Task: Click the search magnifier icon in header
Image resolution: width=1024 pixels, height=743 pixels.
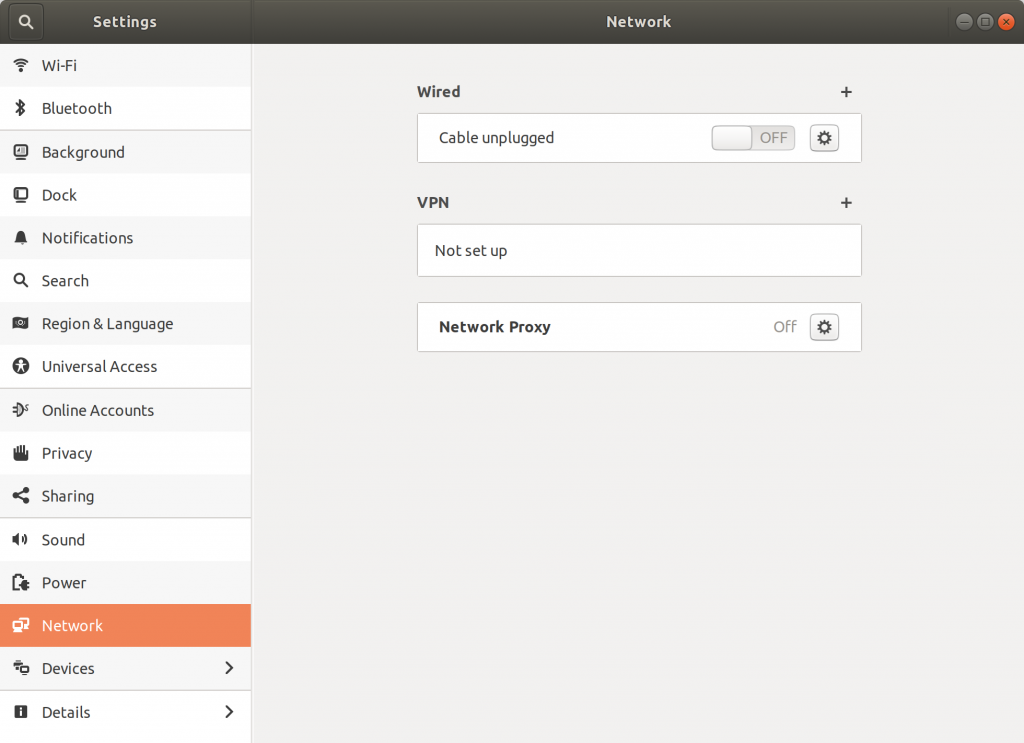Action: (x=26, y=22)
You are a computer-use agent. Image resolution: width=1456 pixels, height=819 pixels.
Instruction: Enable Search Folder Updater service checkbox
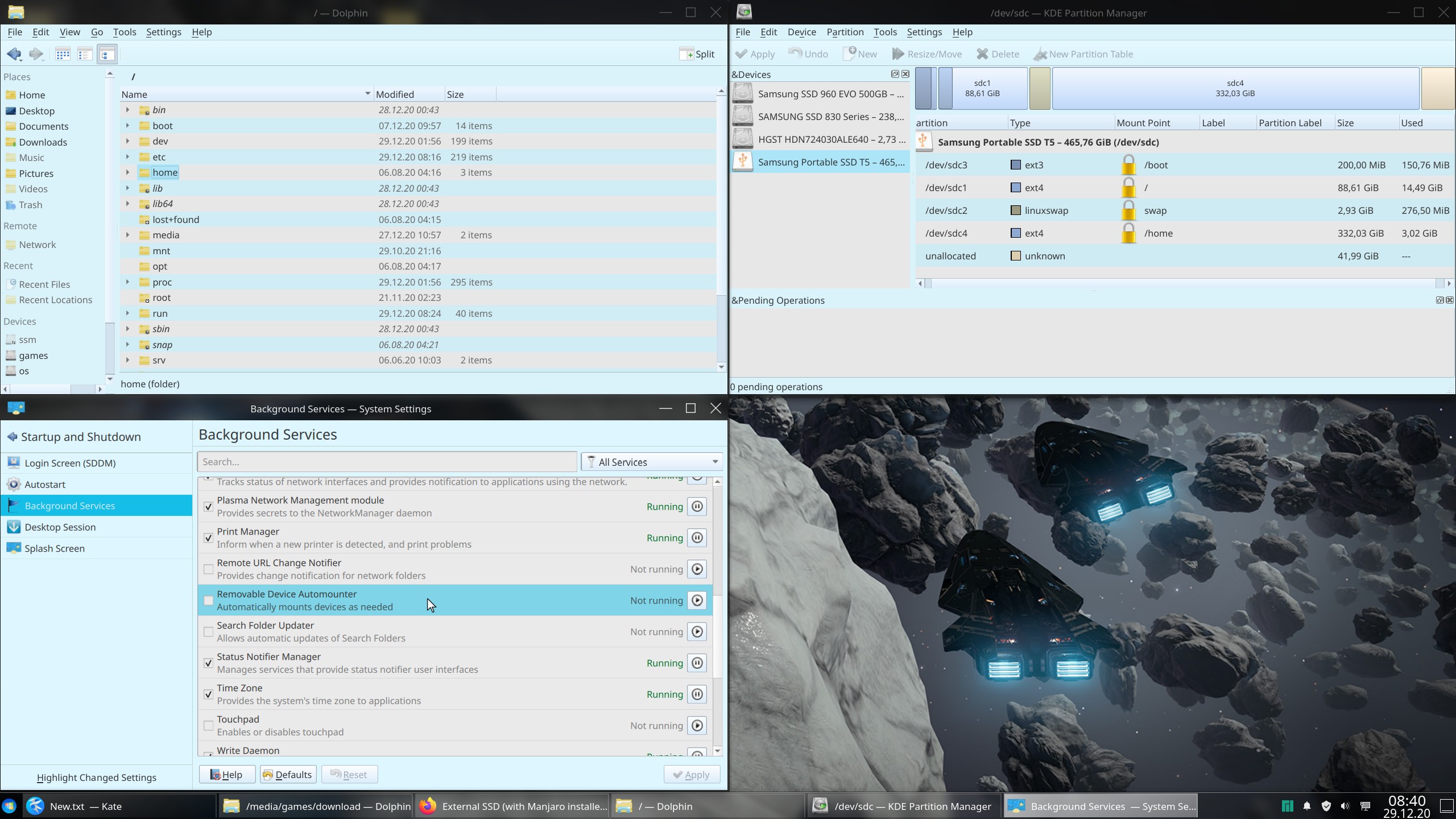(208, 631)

EXERCISE DIRECTIONS — Shift each answer coordinate up by 21 and rewrite the records, starting at the line that has "You are a computer-use" and continuing through the end of the records. Keep the requests unchanged and omit the pictures.

COMPLETE ANSWER —
You are a computer-use agent. Image resolution: width=1456 pixels, height=819 pixels.
Instruction: Enable Search Folder Updater service checkbox
(229, 652)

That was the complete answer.